Les paragraphes 1 et 2 ne s'appliquent pas à la mise à disposition de fonds ou de ressources économiques nécessaires à l'acheminement de l'aide humanitaire en temps voulu et aux autres activités qui visent à répondre aux besoins essentiels des personnes, dans les cas où ladite aide est fournie et lesdites autres activités sont menées par:
a)l'Organisation des Nations unies, y compris ses programmes, fonds et autres entités et organes, ainsi que ses institutions spécialisées et organisations apparentées;
b)les organisations internationales;
c)les organisations humanitaires dotées du statut d'observateur auprès de l'Assemblée générale des Nations unies et les membres de ces organisations humanitaires;
d)les organisations non gouvernementales bénéficiant d'un financement bilatéral ou multilatéral qui participent aux plans d'aide humanitaire des Nations unies, aux plans d'aide aux réfugiés, à d'autres appels à contributions des Nations unies ou aux structures humanitaires coordonnées par le Bureau de la coordination des affaires humanitaires (OCHA) des Nations unies;
e)les employés, bénéficiaires, organes subsidiaires ou partenaires de réalisation des entités mentionnées aux points a) à d) lorsque et dans la mesure où ils agissent en cette qualité; ou par
f)d'autres acteurs déterminés par le Comité des sanctions en ce qui concerne les annexes II et VI, et par le Conseil en ce qui concerne l'annexe III.

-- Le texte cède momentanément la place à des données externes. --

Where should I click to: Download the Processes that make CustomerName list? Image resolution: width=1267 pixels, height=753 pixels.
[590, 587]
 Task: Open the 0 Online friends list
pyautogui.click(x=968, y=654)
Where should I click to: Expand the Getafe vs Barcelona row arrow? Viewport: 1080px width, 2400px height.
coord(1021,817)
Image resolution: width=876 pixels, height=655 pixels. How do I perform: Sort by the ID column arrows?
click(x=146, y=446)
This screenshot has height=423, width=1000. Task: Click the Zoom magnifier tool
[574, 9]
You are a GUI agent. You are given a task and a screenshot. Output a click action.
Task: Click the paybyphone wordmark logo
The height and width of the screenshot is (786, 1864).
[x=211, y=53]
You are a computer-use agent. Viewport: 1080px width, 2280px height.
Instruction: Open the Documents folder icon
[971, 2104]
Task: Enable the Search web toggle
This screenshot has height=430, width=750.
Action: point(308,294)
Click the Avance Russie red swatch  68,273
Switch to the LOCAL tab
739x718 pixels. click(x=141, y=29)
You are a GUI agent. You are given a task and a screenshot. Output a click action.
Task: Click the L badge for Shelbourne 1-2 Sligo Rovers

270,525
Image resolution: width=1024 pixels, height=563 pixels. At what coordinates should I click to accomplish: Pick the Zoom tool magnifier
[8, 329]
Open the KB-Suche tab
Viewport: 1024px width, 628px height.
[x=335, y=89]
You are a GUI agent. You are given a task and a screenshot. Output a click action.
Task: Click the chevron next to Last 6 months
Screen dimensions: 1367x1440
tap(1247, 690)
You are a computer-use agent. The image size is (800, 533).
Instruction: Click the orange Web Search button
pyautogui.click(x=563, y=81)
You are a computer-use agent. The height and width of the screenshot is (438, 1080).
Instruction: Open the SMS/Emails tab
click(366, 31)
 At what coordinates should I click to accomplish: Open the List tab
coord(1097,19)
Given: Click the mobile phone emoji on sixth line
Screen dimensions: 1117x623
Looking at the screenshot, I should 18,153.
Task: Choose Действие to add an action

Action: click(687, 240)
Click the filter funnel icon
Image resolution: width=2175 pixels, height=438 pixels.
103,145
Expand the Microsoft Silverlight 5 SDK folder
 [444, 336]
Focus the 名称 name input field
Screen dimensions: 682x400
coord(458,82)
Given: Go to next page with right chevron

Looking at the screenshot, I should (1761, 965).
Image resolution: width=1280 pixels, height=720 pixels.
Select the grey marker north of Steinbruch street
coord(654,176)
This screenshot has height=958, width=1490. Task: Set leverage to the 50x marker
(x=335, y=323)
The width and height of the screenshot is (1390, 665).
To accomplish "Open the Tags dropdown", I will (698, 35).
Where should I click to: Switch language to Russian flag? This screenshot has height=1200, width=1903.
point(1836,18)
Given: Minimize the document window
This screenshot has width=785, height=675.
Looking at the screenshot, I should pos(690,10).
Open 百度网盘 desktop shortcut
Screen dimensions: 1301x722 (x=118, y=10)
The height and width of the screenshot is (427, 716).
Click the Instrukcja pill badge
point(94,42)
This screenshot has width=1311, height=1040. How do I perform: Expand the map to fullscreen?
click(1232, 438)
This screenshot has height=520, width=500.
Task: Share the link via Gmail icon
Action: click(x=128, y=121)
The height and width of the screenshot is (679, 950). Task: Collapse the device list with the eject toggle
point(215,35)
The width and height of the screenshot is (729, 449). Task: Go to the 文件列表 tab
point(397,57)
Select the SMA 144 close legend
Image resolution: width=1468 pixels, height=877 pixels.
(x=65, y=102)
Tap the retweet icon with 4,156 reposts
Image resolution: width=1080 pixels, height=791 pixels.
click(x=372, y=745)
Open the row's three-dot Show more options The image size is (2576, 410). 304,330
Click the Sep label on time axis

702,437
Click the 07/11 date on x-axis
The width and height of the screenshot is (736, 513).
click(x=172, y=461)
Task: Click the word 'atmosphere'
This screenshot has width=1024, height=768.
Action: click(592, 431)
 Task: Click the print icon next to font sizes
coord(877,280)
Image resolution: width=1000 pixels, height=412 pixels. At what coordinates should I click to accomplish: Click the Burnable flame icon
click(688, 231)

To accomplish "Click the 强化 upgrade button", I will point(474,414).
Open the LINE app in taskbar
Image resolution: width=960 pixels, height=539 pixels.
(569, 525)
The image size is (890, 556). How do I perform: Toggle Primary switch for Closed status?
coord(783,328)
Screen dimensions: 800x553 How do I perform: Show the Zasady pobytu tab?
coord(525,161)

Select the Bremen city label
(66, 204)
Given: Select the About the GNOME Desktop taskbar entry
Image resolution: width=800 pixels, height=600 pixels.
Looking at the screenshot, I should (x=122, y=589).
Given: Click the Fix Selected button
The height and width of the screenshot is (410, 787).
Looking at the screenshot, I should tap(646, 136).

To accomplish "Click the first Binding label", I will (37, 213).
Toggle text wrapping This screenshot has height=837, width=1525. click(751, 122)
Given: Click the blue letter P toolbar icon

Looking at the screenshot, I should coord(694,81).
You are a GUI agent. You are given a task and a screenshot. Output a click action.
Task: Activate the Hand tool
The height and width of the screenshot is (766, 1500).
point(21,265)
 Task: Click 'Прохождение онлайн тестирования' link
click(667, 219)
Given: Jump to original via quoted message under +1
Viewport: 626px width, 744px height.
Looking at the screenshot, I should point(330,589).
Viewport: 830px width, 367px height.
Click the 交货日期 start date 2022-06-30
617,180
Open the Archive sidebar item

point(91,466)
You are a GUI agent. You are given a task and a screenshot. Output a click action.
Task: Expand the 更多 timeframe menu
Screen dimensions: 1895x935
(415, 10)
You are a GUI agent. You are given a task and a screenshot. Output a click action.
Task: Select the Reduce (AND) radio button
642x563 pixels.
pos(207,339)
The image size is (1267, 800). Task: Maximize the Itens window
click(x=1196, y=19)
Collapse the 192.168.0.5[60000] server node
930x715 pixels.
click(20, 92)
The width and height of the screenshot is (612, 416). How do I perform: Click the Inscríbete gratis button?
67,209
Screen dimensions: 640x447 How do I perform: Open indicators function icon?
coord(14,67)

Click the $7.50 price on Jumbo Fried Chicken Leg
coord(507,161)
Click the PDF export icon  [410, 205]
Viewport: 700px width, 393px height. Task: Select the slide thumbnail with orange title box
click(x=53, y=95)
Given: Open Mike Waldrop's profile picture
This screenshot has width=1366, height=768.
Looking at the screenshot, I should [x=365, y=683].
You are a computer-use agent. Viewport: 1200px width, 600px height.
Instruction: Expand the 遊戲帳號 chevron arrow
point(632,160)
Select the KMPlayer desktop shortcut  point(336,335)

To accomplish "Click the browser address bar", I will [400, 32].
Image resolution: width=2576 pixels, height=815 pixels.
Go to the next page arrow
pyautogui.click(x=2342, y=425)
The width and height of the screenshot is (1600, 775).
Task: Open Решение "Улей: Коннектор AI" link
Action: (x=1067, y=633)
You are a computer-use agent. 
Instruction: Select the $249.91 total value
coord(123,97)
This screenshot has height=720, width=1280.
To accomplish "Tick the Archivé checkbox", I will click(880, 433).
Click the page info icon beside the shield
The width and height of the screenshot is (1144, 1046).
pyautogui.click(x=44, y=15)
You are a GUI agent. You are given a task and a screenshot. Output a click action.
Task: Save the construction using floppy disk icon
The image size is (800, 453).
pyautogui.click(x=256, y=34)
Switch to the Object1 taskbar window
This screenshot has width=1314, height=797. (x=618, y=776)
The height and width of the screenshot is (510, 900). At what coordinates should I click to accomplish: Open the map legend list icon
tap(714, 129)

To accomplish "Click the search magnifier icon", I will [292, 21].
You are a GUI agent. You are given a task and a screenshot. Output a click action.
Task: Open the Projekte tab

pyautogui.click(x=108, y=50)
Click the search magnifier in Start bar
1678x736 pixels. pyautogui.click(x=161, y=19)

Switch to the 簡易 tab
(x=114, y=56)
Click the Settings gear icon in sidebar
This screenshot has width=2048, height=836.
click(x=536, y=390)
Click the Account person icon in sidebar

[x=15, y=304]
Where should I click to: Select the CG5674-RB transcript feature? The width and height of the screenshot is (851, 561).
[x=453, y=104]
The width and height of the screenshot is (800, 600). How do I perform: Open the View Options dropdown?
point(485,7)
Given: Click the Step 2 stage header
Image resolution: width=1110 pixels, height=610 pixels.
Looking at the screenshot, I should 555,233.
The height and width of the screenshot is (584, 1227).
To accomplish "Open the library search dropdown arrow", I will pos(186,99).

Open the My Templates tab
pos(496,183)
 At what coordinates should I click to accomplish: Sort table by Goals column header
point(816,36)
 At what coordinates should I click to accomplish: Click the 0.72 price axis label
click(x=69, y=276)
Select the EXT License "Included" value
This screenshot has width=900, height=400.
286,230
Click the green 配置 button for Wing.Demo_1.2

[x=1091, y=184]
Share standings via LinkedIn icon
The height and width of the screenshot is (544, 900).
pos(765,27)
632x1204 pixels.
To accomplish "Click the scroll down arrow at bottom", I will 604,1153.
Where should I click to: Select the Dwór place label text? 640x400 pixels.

La Cour d'appel de Paris relève à cet égard que l'article 5 du règlement UE 2016/44 du 18 janvier 2016 ordonne un gel des avoirs de l'État libyen, que les sociétés CER et FCER sont « totalement dépendantes » de la LIA, qui est elle-même sous sanction, et que l'arrêt de la CJUE du 11 novembre 2021 a dit pour droit « qu'un mécanisme de gel des fonds interdit toute mesure sur les fonds gelés sans autorisation de l'autorité nationale compétente ».